A posição foi divulgada hoje, precisamente no dia em que se assinala a passagem dos 15 anos sobre a assinatura, no Luena, dos acordos de paz entre as chefias militares do Governo, liderado pelo Movimento Popular de Libertação de Angola (MPLA), e da União Nacional para a Independência Total de Angola (UNITA), terminando com quase 30 anos de guerra civil.


“O MPLA e a UNITA vão comemorar o seu acordo de Luena. Isso é um assunto entre angolanos, que em nada nos diz respeito.
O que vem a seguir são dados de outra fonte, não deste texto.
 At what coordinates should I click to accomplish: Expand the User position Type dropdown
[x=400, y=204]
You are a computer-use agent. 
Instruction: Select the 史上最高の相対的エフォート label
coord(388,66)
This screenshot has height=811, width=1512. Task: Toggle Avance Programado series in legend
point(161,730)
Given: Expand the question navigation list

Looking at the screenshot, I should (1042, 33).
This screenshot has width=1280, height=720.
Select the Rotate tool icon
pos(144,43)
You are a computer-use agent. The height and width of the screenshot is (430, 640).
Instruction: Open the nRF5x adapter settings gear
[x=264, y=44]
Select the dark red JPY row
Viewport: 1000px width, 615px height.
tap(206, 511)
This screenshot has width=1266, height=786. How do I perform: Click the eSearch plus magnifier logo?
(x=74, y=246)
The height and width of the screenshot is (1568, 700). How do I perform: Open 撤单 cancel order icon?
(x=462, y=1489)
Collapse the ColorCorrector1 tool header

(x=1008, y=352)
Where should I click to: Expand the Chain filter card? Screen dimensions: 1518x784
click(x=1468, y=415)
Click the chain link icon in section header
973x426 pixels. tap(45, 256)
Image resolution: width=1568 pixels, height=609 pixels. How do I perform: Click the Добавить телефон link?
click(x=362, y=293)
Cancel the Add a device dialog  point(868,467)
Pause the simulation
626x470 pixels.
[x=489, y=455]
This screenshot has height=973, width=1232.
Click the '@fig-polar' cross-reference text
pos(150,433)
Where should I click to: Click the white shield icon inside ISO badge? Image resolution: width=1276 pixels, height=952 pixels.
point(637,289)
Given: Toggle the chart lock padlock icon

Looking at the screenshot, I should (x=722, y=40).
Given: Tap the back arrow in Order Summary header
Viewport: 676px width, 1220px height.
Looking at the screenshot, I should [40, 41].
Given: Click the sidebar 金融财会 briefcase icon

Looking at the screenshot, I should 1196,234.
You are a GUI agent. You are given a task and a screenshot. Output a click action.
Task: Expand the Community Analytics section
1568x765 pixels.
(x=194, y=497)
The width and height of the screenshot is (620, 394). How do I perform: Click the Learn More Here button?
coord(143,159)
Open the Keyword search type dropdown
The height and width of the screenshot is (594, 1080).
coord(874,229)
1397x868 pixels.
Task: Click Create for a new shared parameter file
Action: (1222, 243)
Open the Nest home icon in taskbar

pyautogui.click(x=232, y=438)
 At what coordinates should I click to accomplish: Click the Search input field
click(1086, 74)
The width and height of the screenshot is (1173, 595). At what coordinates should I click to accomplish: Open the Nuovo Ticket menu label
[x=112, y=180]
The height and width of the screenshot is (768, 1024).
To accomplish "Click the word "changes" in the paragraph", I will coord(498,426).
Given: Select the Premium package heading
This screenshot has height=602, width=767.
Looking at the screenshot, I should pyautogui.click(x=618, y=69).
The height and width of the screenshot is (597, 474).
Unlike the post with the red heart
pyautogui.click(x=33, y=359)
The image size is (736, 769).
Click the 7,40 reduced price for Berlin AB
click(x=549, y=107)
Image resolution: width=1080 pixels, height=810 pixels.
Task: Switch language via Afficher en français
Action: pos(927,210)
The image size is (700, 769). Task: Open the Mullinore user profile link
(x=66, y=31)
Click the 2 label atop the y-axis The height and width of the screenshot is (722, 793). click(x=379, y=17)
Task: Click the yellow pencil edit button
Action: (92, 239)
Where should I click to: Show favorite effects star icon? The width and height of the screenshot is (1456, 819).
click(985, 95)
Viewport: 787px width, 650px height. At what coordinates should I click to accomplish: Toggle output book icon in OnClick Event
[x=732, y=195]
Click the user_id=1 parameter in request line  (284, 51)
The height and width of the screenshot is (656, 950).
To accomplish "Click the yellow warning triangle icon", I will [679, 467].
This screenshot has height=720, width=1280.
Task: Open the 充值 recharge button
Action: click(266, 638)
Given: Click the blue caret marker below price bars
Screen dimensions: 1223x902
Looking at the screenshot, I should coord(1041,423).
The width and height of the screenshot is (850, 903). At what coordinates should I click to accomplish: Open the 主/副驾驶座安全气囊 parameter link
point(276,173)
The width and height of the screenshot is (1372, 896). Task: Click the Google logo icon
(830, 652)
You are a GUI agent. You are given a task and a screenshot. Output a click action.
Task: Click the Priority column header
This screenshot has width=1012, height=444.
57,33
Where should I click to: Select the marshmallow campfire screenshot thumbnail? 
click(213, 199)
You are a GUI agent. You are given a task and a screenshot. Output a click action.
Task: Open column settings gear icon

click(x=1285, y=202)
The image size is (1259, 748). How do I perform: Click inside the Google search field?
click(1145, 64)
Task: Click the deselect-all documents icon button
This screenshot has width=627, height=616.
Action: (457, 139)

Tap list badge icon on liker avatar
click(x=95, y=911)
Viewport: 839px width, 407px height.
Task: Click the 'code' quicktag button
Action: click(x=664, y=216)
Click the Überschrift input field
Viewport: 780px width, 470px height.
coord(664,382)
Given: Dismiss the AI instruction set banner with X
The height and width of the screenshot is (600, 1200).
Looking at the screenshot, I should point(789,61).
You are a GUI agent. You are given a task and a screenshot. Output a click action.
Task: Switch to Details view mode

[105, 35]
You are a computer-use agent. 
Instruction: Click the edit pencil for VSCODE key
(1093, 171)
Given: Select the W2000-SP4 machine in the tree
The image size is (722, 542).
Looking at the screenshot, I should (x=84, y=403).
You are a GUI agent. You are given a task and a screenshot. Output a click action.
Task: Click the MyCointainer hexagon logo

Pela nossa parte, a FLEC-FAC continuará a guerra que nos é imposta pela potência ocupante e estrangeira que é Angola”, lê-se no comunicado da organização independentista, assinado pelo seu porta-voz, Jean Claude Nzita.


Na mesma nota, a direção político-militar da Frente de Libertação do Estado de Cabinda – Forças Armadas de Cabinda (FLEC-FAC) volta a apelar “a todos os cabindas, do interior e da diáspora, das cidades, das povoações e das matas, para se juntarem à resistência para intensificar a luta armada em todo o território de Cabinda contra a ocupação ilegítima por parte de Angola”.


No dia em que Angola assinala o feriado nacional, dia da paz, a FLEC-FAC afirma que a resistência em Cabinda “é um direito legítimo e um dever moral”, em face do “direito de querer proteger a nossa existência como povo e nossa identidade nacional e cultural”.


“Estamos em guerra e vamos ficar em guerra contra a ocupação ao longo de nossas vidas, pois o povo de Cabinda vai continuar”, avisam os independentistas.


A FLEC-FAC recorda que a 01 de fevereiro de 1885 foi assinado o Tratado de Simulambuco, que tornou aquele enclave num “protetorado português”, o que está na base da luta pela independência do território.


Só em fevereiro e março, as FAC reclamaram a autoria de confrontos em Cabinda que terão provocado a morte a quase quatro dezenas de militares angolanos.


Durante o ano de 2016, vários ataques do género provocaram, nas contas da FLEC-FAC, desmentidas pelo Governo angolano, mais de meia centena de mortes entre as operacionais das Forças Armadas Angolanas.


O enclave de Cabinda, no ‘onshore’ e ‘offshore’, garante uma parte substancial da produção total de petróleo por Angola, atualmente superior a 1,6 milhões de barris por dia.


O ministro do Interior de Angola afirmou em outubro que a situação em Cabinda é estável, negando as informações das FAC, que só entre agosto e setembro tinham reivindicado a morte de mais de 50 militares angolanos em ataques naquele enclave.


“Em Cabinda, o clima de segurança é estável, é uma província normal, apesar de algumas especulações e notícias infundadas sobre pseudo-ações militares que se têm realizado”, disse o ministro Ângelo da Veiga Tavares.


O chefe de Estado-Maior General das Forças Armadas Angolanas também desmentiu em agosto, em Luanda, a ocorrência dos sucessivos ataques reivindicados pela FLEC-FAC, com dezenas de mortos entre os soldados angolanos na província de Cabinda.


Geraldo Sachipengo Nunda disse então que a situação em Cabinda é de completa tranquilidade, negando qualquer ação da FLEC-FAC, afirmando que aqueles guerrilheiros “estão a sonhar”.